- Infielder / manager
- Born: March 23, 1912 Bartow County, Georgia, U.S.
- Died: Lake County, Florida, U.S. February 19, 2002 (aged 89)
- Batted: RightThrew: Unknown

= Joel Tierce =

American baseball player and manager

Joel Warren Tierce (March 23, 1912 — February 19, 2002) was an American baseball player and manager. He steered the Eastern Air Lines amateur club that made up the United States national baseball team at the 1942 Amateur World Series in Havana, Cuba.

Tierce, a native of Bartow County, Georgia, played baseball with various local youth, amateur, and semipro teams in Atlanta, and was a boyhood teammate of future Chicago Cub Hugh Casey. He attended Georgia Tech, where he played baseball and basketball. He signed a professional baseball contract with the Atlanta Crackers of the Southern Association in 1936. He played with the Moultrie Packers of the Georgia–Florida League in 1936 and again in 1938, and with the New Bern Bears of the Coastal Plain League in 1939.

He eventually relocated to Miami, where he worked with Eastern Air Lines and managed their amateur club, the Dade County Airmen.
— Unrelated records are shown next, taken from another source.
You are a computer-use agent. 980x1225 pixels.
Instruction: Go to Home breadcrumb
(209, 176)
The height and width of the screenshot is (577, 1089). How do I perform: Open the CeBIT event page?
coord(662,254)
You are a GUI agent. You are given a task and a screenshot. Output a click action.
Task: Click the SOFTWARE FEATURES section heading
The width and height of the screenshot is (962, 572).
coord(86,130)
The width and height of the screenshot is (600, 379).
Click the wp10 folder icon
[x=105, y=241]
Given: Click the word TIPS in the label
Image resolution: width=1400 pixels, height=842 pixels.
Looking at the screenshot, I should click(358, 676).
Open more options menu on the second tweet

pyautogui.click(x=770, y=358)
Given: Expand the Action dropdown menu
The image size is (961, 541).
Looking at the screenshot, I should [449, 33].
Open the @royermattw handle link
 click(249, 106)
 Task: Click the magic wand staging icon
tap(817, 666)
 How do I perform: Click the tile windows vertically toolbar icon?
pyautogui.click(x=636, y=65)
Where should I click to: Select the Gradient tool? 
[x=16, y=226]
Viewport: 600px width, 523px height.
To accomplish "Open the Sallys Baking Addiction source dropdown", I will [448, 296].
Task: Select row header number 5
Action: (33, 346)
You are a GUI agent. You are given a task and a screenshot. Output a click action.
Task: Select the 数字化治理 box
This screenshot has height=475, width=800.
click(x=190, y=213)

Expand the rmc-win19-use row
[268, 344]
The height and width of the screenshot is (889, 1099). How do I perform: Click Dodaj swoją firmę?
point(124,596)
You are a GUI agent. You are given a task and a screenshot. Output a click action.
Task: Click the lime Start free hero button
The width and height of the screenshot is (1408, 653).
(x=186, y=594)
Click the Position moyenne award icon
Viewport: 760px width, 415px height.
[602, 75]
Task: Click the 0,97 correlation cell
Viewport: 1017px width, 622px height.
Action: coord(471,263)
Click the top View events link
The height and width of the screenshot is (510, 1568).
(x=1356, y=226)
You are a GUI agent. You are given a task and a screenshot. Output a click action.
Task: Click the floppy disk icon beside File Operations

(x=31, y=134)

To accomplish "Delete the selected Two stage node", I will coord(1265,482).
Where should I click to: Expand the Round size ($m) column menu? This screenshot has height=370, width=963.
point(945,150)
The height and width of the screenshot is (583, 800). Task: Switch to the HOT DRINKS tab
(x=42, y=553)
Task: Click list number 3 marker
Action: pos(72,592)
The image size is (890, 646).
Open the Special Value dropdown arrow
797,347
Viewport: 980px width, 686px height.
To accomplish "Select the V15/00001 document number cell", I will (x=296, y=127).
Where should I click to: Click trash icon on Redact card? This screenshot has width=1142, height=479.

Tierce and the Airmen were selected to represent the United States at the 1942 Amateur World Series. The heavily-overmatched U.S. team withdrew from the tournament early, forfeiting their last four games; contemporary accounts cite wartime travel restrictions, though other sources suggest the decision was influenced by an on-field brawl during a game between the U.S. and the Dominican Republic. Speaking to The Miami News, Tierce recounted the brawl but did not mention the United States's early withdrawal.

Tierce continued to coach Dade County and eventually became Florida’s state commissioner for the National Baseball Congress of semipro teams. After his baseball career ended, he operated a sporting goods store in Hialeah, where he twice ran for mayor, in 1951 and 1953 (both times unsuccessfully).